### [Information given]
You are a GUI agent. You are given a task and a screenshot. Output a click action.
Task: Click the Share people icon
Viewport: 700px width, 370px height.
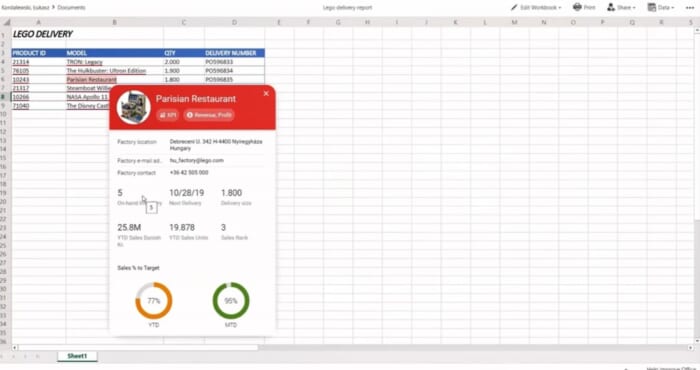[611, 7]
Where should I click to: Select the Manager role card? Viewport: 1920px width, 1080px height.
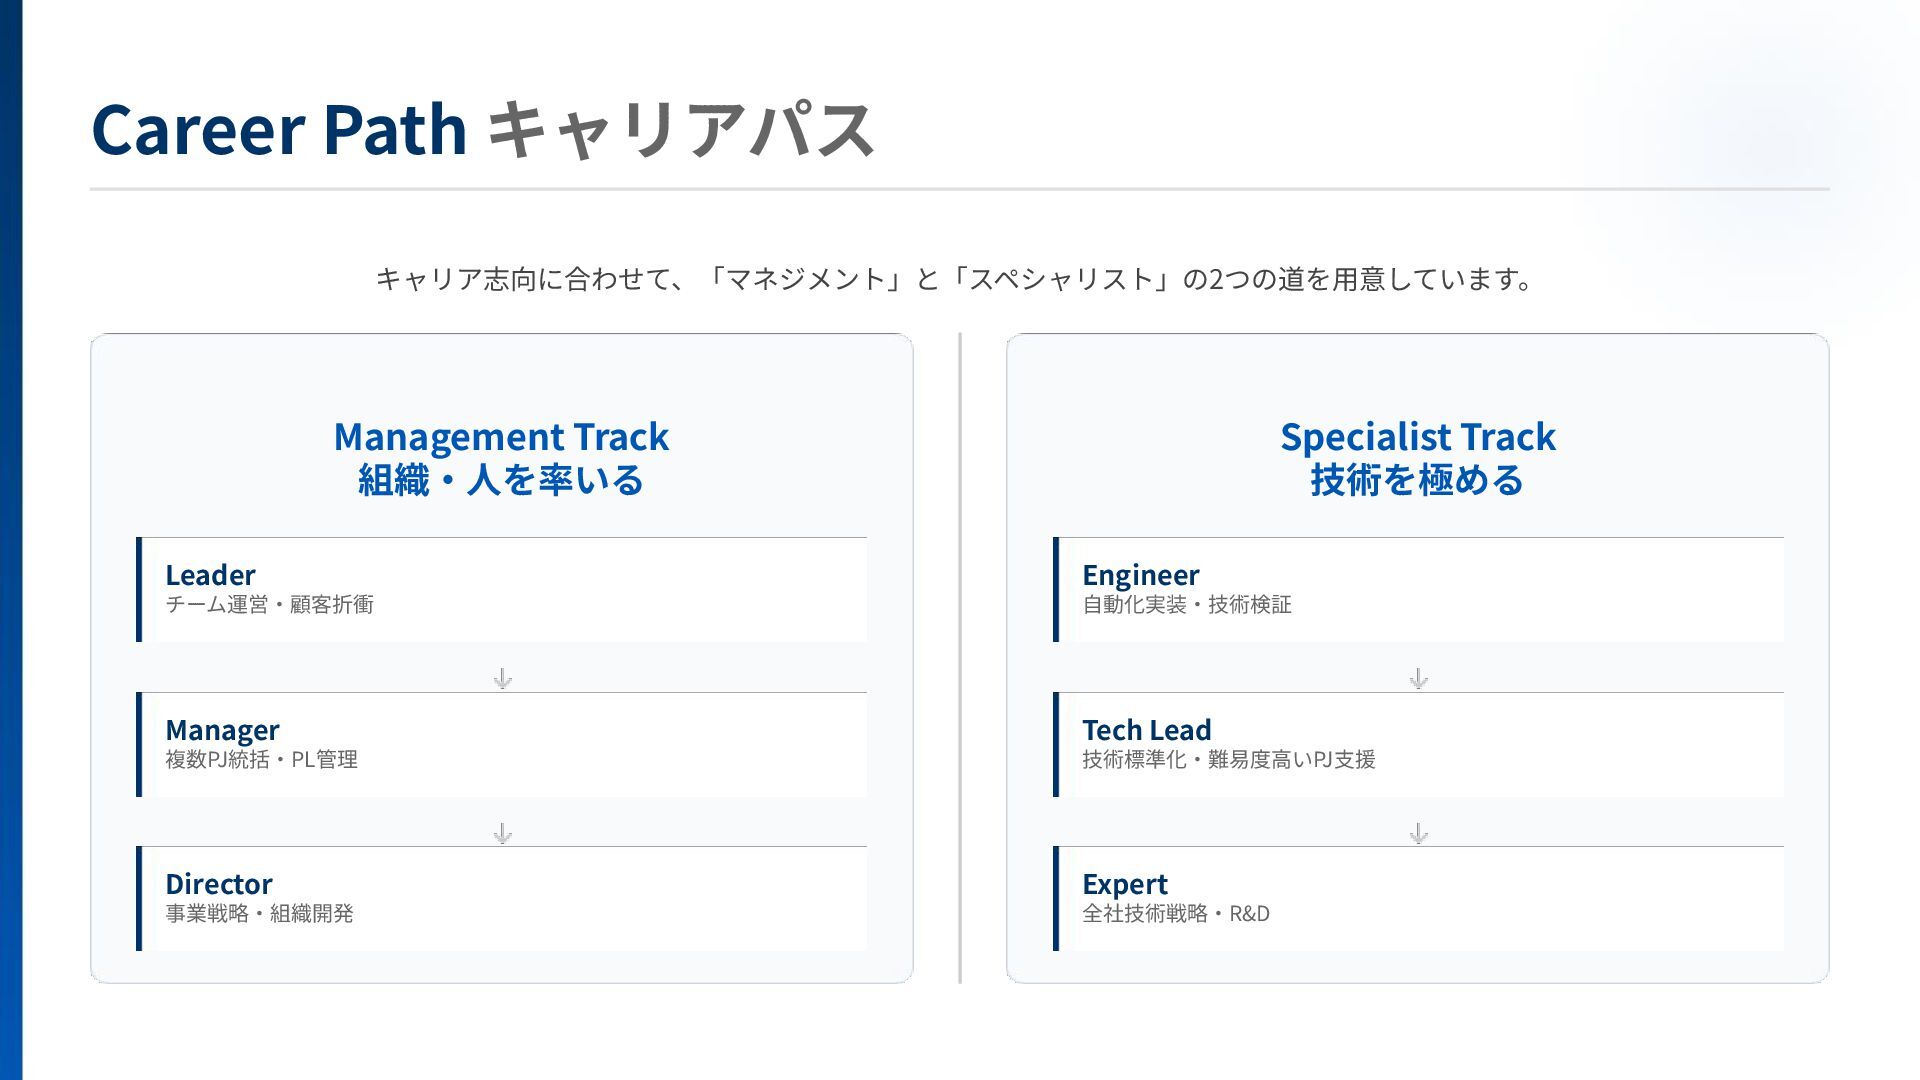(502, 744)
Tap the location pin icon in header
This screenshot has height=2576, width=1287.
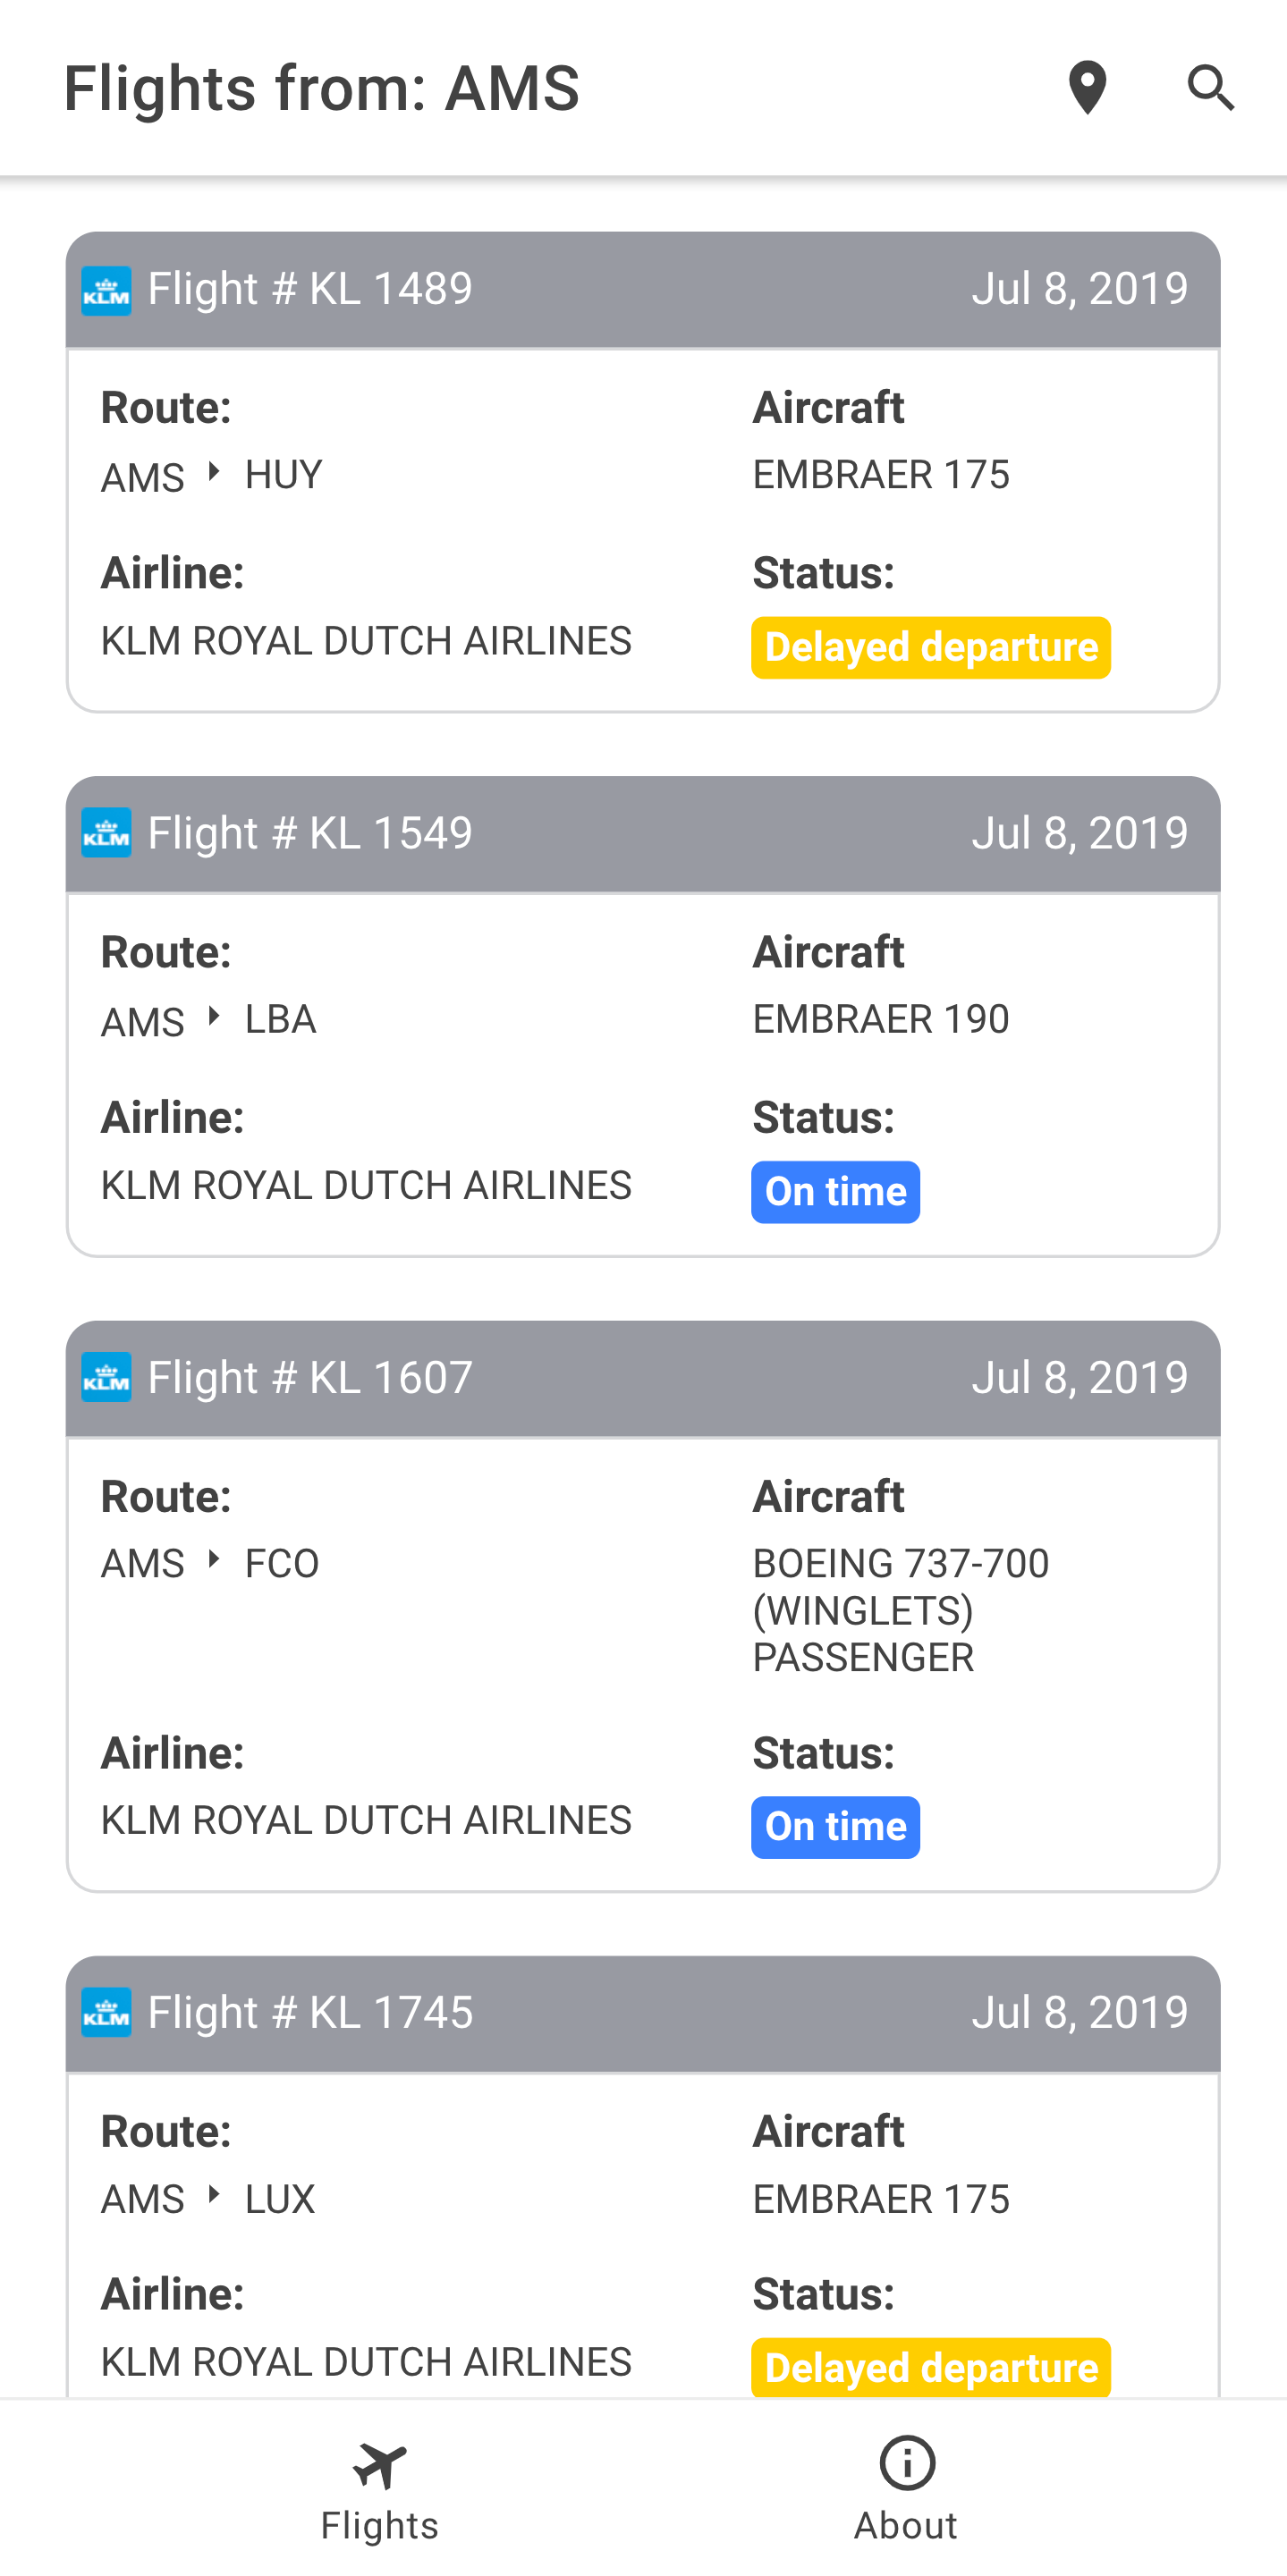pyautogui.click(x=1087, y=88)
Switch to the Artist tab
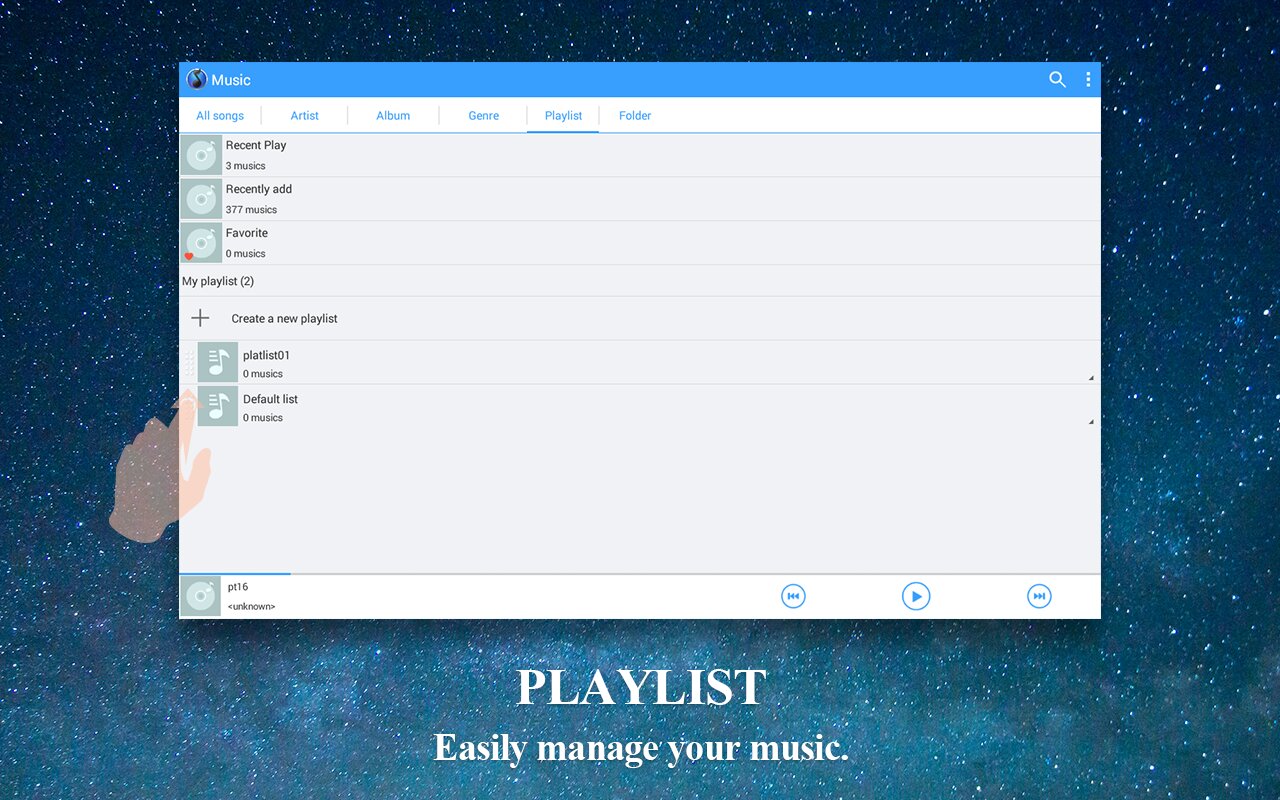 pyautogui.click(x=304, y=116)
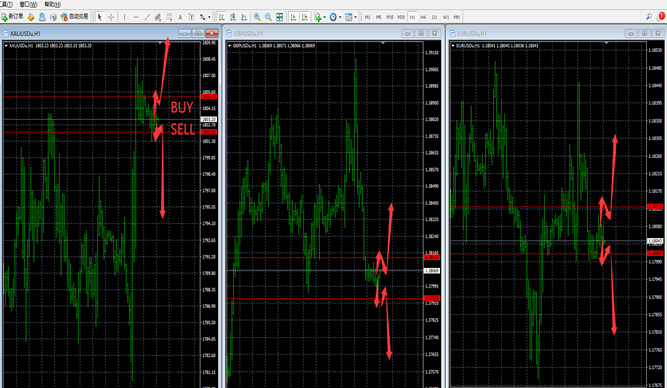The width and height of the screenshot is (667, 388).
Task: Expand the chart templates dropdown arrow
Action: coord(356,17)
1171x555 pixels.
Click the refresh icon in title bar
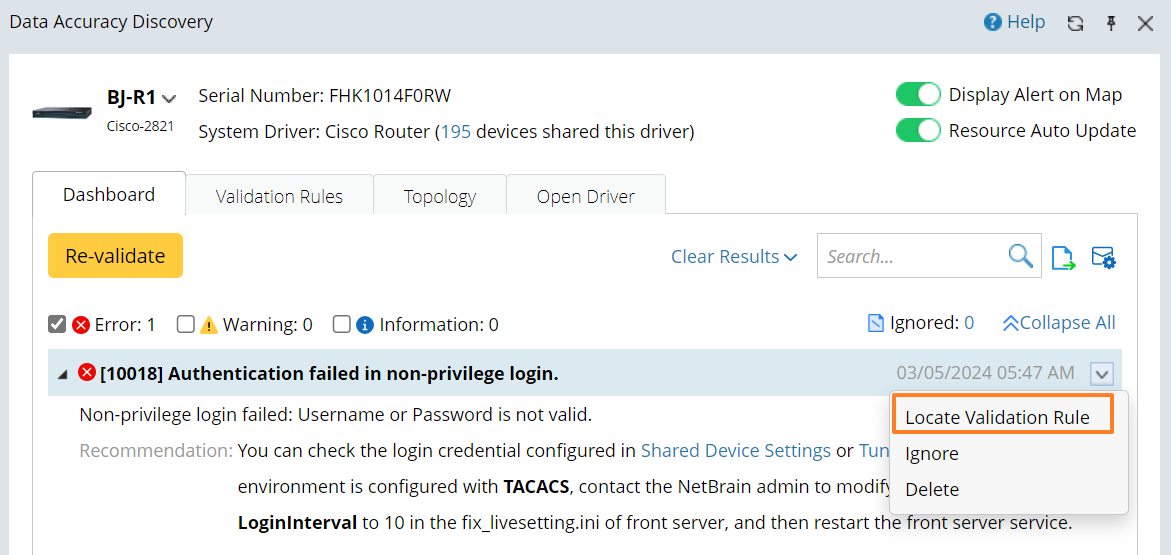pos(1076,23)
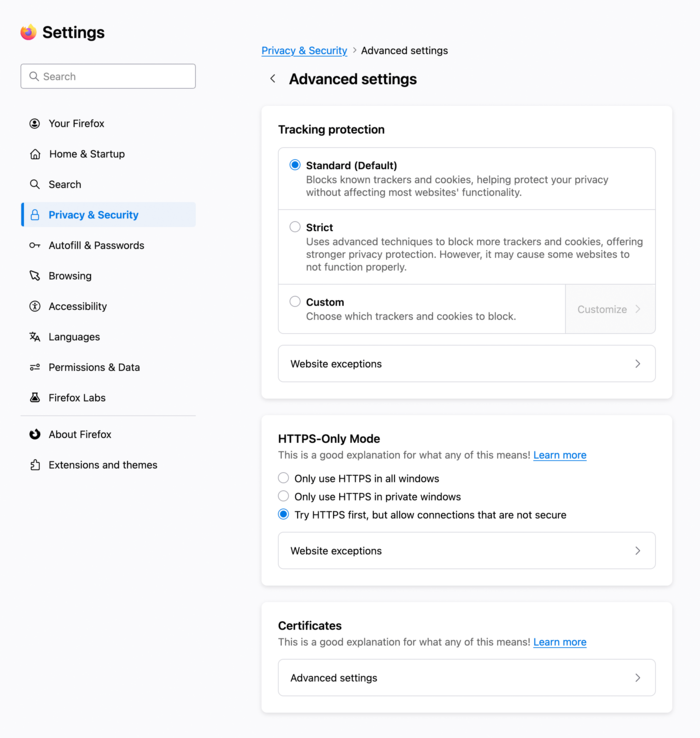Click Learn more under HTTPS-Only Mode

[x=560, y=455]
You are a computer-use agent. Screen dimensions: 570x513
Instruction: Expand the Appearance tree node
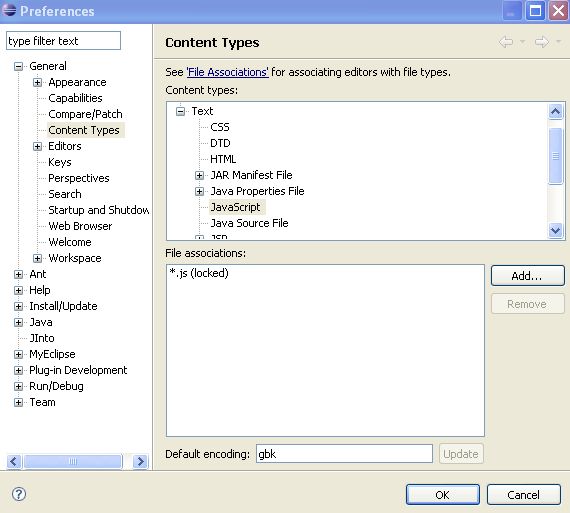pyautogui.click(x=37, y=82)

### [Exercise aim]
The data is to be restated word for word, with any pictures set aside.

### [Output for this exercise]
You are a GUI agent. You are given a task and a screenshot. Output a click action.
Task: Click the Share people icon
Viewport: 700px width, 370px height.
[611, 7]
Where should I click to: Select the Manager role card? Viewport: 1920px width, 1080px height.
(502, 744)
Tap the location pin icon in header
This screenshot has height=2576, width=1287.
pyautogui.click(x=1087, y=88)
Switch to the Artist tab
 pyautogui.click(x=304, y=116)
The width and height of the screenshot is (667, 388).
Task: Expand the chart templates dropdown arrow
Action: coord(356,17)
1171x555 pixels.
Click the refresh icon in title bar
pos(1076,23)
Click Learn more under HTTPS-Only Mode

[x=560, y=455]
You are a computer-use agent. Screen dimensions: 570x513
Instruction: Expand the Appearance tree node
pyautogui.click(x=37, y=82)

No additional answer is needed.